*Request:* Convert everything from the line containing "You are a computer-use" down to the end of the records into a Markdown table with the columns No. and Line, numbering the rows and skipping blank lines. Omit the pictures from the answer.

-- BEGIN Listed entries --

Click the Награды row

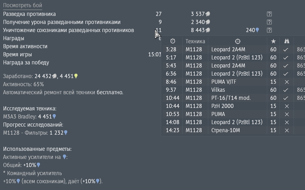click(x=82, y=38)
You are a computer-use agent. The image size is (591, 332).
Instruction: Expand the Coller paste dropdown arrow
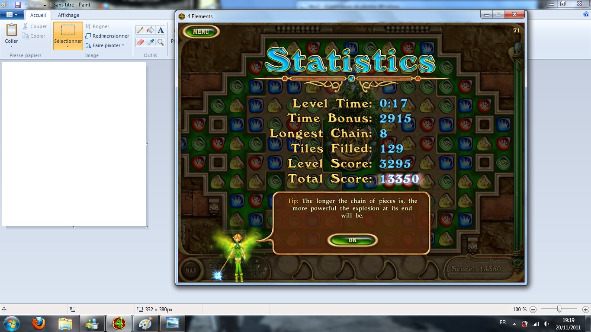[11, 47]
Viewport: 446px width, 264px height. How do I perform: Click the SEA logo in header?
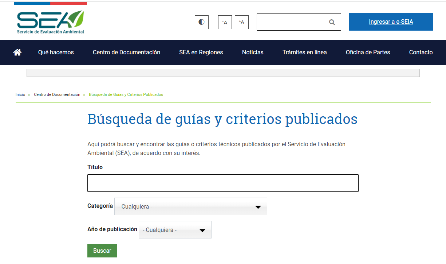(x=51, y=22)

-- END Listed entries --

*Complete response:*
| No. | Line |
|---|---|
| 1 | You are a computer-use agent. The image size is (591, 332). |
| 2 | Instruction: Expand the Coller paste dropdown arrow |
| 3 | [11, 47] |
| 4 | Viewport: 446px width, 264px height. How do I perform: Click the SEA logo in header? |
| 5 | (x=51, y=22) |